Die 0:2 im Hinspiel gegen die Slowakei galt zu Recht als der absolute Tiefpunkt der DFB-Elf unter Trainer Julian Nagelsmann. So ziemlich sämtliche Experten waren sich einig, dass Deutschland gegen einen solchen Gegner gewinnen muss (!) und zwar im besten Fall deutlich. (Bild: IMAGO / Fussball-News Saarland)
Doch ist die Slowakei, ein Team, was es immerhin ins Achtelfinale der letzten EM geschafft hat und dort sogar um ein Haar den späteren Finalisten England rausgekickt hätte, wirklich so schwach?
Wir von Kickfieber wollen dem mal auf den Grund gehen und Kader und Mannschaft etwas genauer beleuchten.
Geschichte:
Die slowakische Nationalmannschaft ist einer der jüngsten Nationalmannschaften im Weltfußball.

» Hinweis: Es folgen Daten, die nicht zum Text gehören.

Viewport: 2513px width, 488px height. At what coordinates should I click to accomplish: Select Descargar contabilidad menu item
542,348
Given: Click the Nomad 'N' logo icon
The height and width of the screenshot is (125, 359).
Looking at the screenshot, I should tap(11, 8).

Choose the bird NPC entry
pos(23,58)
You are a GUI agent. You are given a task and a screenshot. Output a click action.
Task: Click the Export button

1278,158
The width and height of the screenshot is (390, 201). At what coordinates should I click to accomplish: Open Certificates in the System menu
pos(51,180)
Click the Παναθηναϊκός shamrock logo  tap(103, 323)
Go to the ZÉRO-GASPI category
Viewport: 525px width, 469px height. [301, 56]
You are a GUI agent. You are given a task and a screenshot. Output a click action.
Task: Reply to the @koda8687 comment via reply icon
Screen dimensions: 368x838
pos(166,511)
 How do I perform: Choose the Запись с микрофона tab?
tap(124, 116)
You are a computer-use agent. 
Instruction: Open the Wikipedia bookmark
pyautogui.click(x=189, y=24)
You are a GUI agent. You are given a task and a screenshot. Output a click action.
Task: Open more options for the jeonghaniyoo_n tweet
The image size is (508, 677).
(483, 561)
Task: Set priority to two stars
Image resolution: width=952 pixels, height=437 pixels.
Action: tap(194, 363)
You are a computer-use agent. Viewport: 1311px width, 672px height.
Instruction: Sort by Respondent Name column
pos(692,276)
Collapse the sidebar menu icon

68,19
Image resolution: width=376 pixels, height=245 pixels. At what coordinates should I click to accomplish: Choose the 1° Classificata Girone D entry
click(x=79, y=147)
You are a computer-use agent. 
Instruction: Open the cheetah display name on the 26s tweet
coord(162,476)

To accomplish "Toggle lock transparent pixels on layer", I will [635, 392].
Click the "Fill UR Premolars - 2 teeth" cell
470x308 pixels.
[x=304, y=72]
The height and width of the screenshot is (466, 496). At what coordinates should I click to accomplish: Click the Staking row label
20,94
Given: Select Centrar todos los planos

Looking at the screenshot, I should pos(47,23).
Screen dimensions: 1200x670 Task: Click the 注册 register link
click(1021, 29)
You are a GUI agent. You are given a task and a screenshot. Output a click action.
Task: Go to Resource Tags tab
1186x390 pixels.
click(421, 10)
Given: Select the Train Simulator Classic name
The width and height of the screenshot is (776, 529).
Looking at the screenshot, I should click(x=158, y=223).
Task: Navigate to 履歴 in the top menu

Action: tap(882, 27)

Erst 1993, nach der Trennung von Tschechien und der Auflösung der Tschechoslowakei, wurde sie gegründet und blieb bei Qualifikationen für Turniere zunächst einmal erfolglos.
Erst 2010 kam nach langen Jahren harter Arbeit der Durchbruch mit der WM-Qualifikation für das Turnier in Südafrika. Unter Trainer Vladimir Weiss erreichte das Team ein Unentschieden gegen Neuseeland, eine Niederlage gegen Paraguay – wie auch ein historisches 3:2 gegen Italien, den damals amtierenden Weltmeister.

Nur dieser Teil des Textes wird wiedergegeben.